Gastronomie im Lockdown: "Es ist ein Wahnsinn!“. Nach der Gastronomie kam auch das K.o. für Handel. Trixi Huss: „Bin sicher, dass viele Geschäfte endgültig schließen.“

Von Hans Kopitz, Günther Schwab, Peter Nussbaumer und Lisa Zederbauer. Erstellt am 18. November 2020 (04:01)
Schauplatz Herzogenburg: Während am Montag in der St. Pöltner Straße noch reger Betrieb herrschte, haben seit Dienstag die Geschäfte zu – vom Juwelier Hasenzagl, Fußpflegestudio Sandra über Palmers, Gwand & Schuh bis zu Elektro-Janda und Farben-Figl.
Hans Kopitz

Der zweite Lockdown hat sich abgezeichnet und kam für viele Handelsbetriebe nicht überraschend. Das Entsetzen ist dennoch groß: „Fragt mich nicht, es ist einfach ein Wahnsinn. Gerade jetzt, wo der Advent vor der Tür steht und die Leute schon für Weihnachten einkaufen, ist das eine Katastrophe“, stellt Fotofachhändler Michael Hiesleitner aus Herzogenburg fest.

„Vor Weihnachten macht sich natürlich jeder Hoffnung auf ein Geschäft. Auf der einen Seite verstehe ich ja den Lockdown, weil sich viele Menschen eben nicht an die Vorschriften halten, aber wir Geschäftsleute müssen halt dann die Krot fressen, wie man so schön sagt. Aber es bleibt uns ja nicht anderes übrig als zuzusperren“, meint Eva Schweitzer von Gwand & Schuh in der St.
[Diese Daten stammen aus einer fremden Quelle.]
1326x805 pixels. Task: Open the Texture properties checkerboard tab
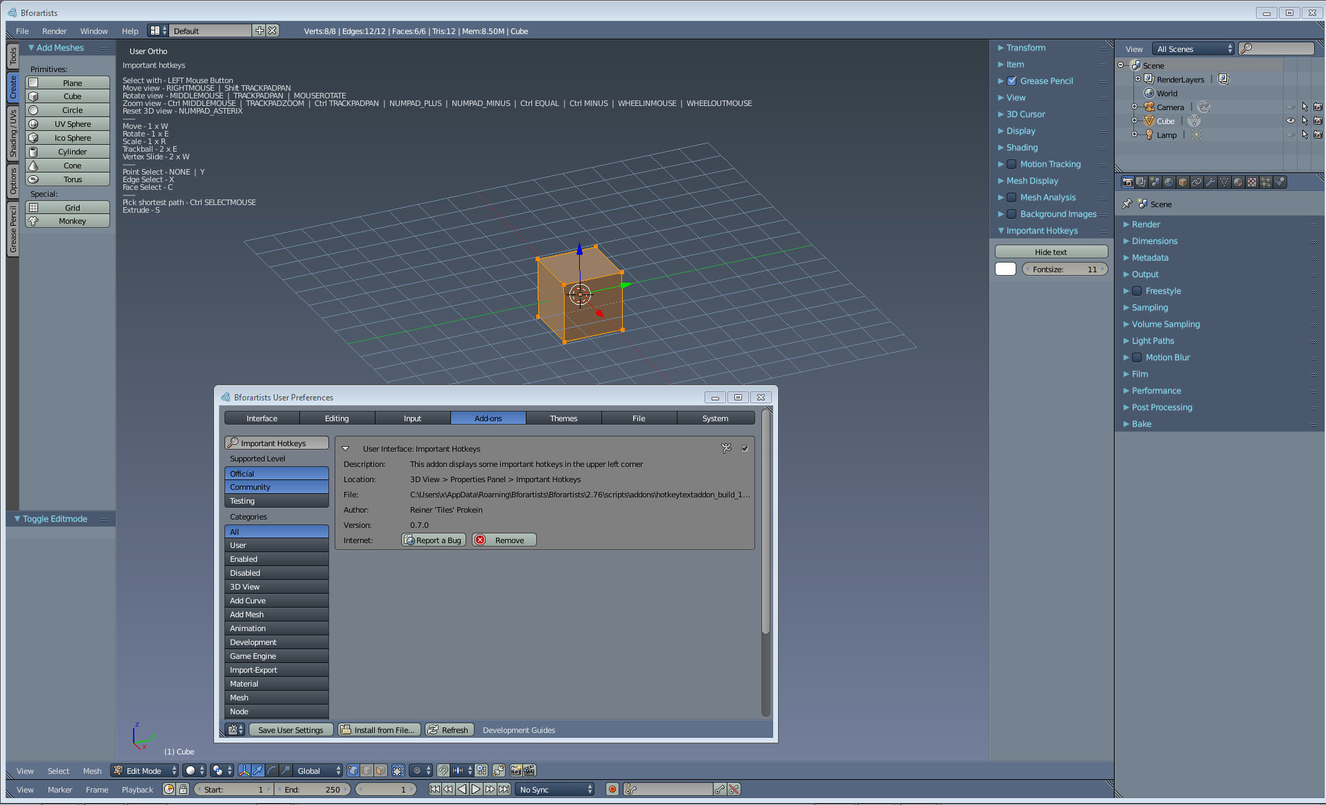point(1252,182)
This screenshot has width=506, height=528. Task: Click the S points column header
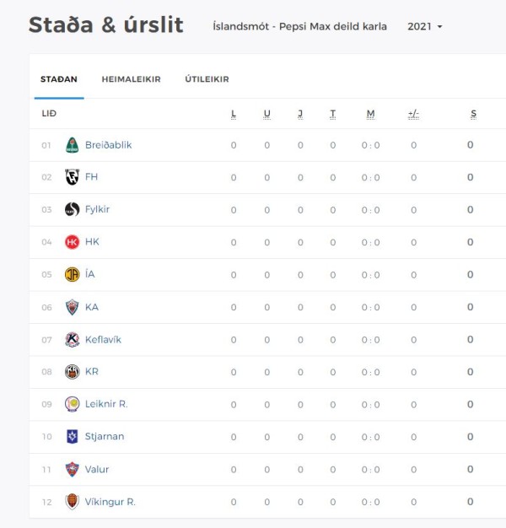473,114
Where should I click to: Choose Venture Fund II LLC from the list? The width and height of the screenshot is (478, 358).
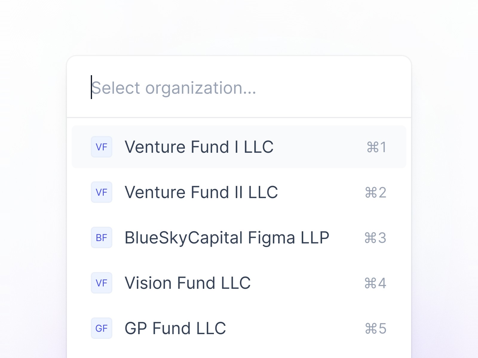pyautogui.click(x=201, y=192)
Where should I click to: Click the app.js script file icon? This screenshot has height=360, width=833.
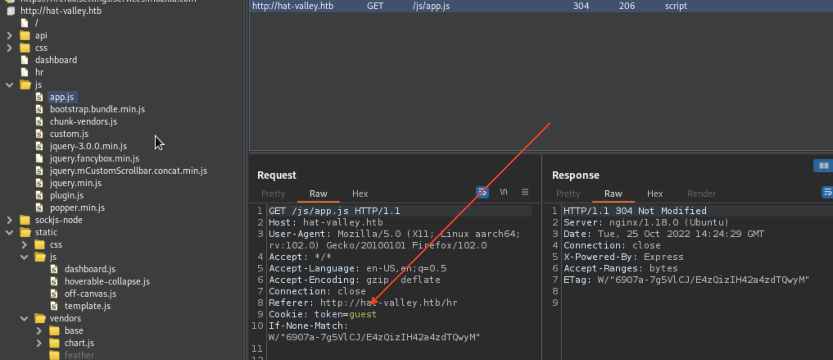click(39, 97)
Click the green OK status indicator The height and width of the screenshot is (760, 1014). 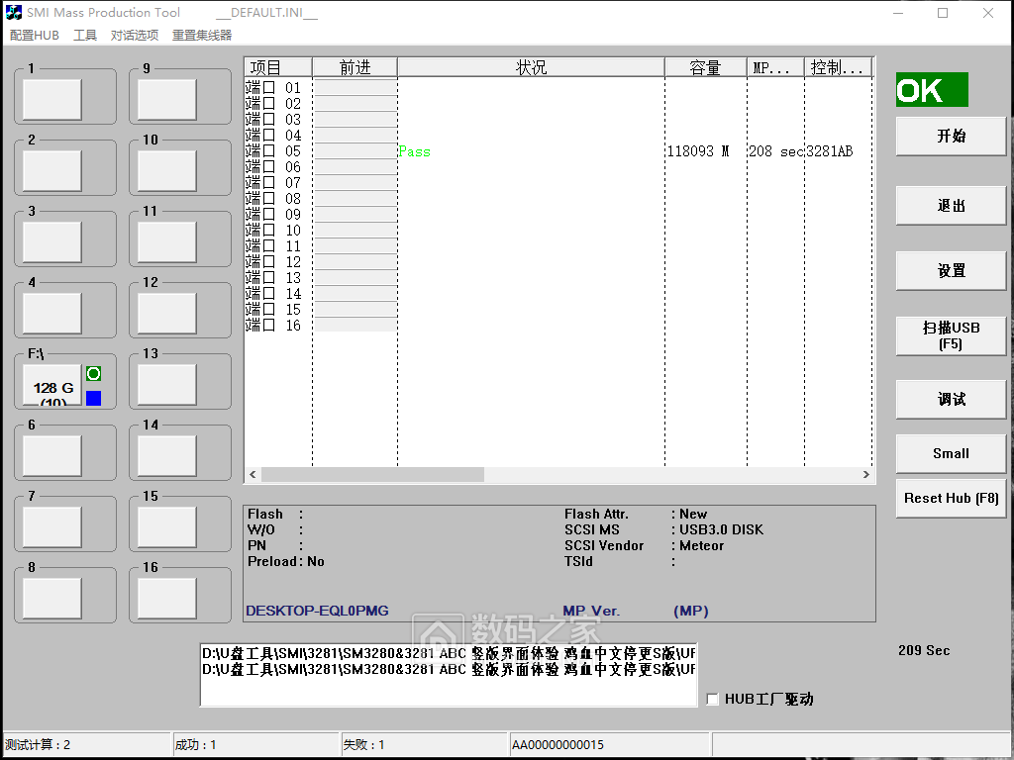931,90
Pöltner Straße in Herzogenburg.

Trixi Huss betreibt den „Kids Corner“, ein Second-Hand-Bekleidungsgeschäft, in Walpersdorf: „„Es ist eine extrem schwierige Zeit für uns alle, aber ganz besonders fühle ich mich als Einzelhändlerin betroffen. Uns bleiben jetzt die Kunden aus. Und ich bin mir sicher, dass noch viel mehr Geschäfte endgültig schließen werden. Im ersten Lockdown gab es zwar Unterstützung, aber die hat gerade so zur Deckung der nötigsten Kosten gereicht. Meiner Meinung nach hätte dieser Lockdown verhindert werden können, wenn die Regierung früher Maßnahmen gesetzt und sich die Bevölkerung mehr daran gehalten hätte.“

Friseure zu, Optiker offen

Zusperren müssen auch die Friseure: „Meine Teilzeit-Mitarbeiterin lasse ich die nächsten Tage angemeldet, sodass wir nach der Öffnung gleich wieder losarbeiten können“, blickt Friseurmeisterin Ingrid Kerschner aus Langmannersdorf schon voraus. Das Kundenverhalten habe sich ohnehin verändert: „Man ist vorsichtig und das wird auch nach der vermutlichen Öffnung ab 7. Dezember so bleiben.“

Rudolf Pokorny von Filialleiter von Optik Schmied in Traismauer: „Aufgrund der stetig steigenden Infektionszahlen und der Auslastung der Spitäler hat sich der harte Lockdown abgezeichnet. Im Gegensatz zum ersten Lockdown dürfen wir diesmal unser Geschäft offen halten. Es lässt sich noch nicht abschätzen, wie der Geschäftsgang sein wird und ob wir eventuell die Öffnungszeiten während des Lockdowns etwas reduzieren werden.“

Und dann gibt es noch Betriebe, die offen haben, aber mit Einschränkungen. Dazu zählt der Nah-&-Frisch-Dorfladen Getzersdorf, der demnächst von Karin Popper gelenkt wird: „Ich muss echt sagen, dass ich diesem Lockdown mit Unsicherheit entgegenblicke. Die Übernahme wird schwierig. Das Café, das normalerweise beim Supermarkt dabei ist, muss ja auch geschlossen werden.“

Oder das Gasthaus Wurlitzer in Perschling: Die Fleischbank ist normal geöffnet, der 24-Stunden-Shop ebenfalls, aonsten ist nur mehr eine Abholung von Speisen möglich.